The first three days of Paryushan are devoted to the three jewels of Jainism - rational perception, rational knowledge and rational conduct. The fourth day of Paryushan is known as Tapah Divas (penance day). The fifth day is Sapana Divas (day of dreams). On this day, the fourteen dreams of Trishala Devi are displayed and Bhagwaan Mahaveer's birth is celebrated. The sixth day is the day of self-control (Sanyam) and the seventh day is the day of purification of soul (Atma Shuddhi). On the last day of Paryushan which is known as Samvatsari, we Jains perform collective introspection (Pratikraman).

This is called Saamvatsarik Pratikraman. In the Digambar tradition, Paryushan is a celebration of the following ten ultimate virtues (Dash Lakshan) :

1. Ultimate Forgiveness (Uttam Kshama)

2. Ultimate Modesty (Uttam Maardav)

3. Ultimate Straightforwardness (Uttam Arjav)

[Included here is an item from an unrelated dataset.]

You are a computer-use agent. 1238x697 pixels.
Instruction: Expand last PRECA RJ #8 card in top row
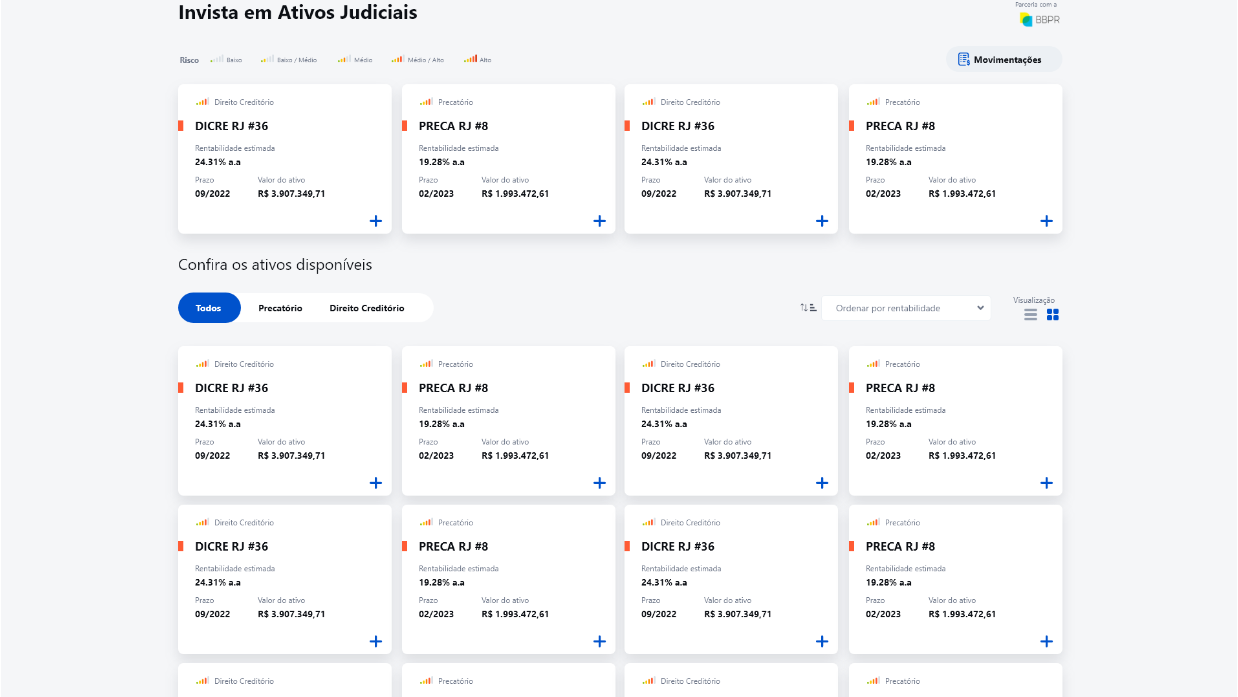1046,221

4. Ultimate Truthfulness (Uttam Satya)

5. Ultimate Cleanliness of thoughts and feelings (Uttam Shauch)

6. Ultimate Self-control (Uttam Sanyam)

7. Ultimate Penance (Uttam Tapah)

8. Ultimate Renunciation (Uttam Tyaag)

9. Ultimate Non-attachment (Uttam Akinchan)

10. Ultimate Purity of body and mind (Uttam Brahmcharya)

Each day one chapter from Acharya Umasvati's Tattvaarth Sutra is recited and its meaning is explained and discussed. Further, each day the importance of one of the ten ultimate virtues is elucidated.

At the end of Paryushan, Jains, with a clear conscience, request forgiveness from each other and from all living beings of the universe for our thoughts, speech and actions by which we might have hurt others' feelings. We recite the following Universal Forgiveness Prayer known as Kshamaapana Sutra:

I grant forgiveness to all living beings.
May all living beings grant me forgiveness.
My friendship is with all living beings.
My enmity is totally non-existent.

The celebration of Paryushan is espied all over the world. Jains are held in high esteem on account of their belief in nonviolence and their practice of austerities, especially during Paryushan. The great Mogul Emperor Akbar was deeply impressed by Jainism. Because of the influence of Shvetambar Jain Acharya Shri Hiravijaya Suri, he had issued a proclamation prohibiting the killing of animals during Paryushan. Paryushan brings about spiritual awareness and progress.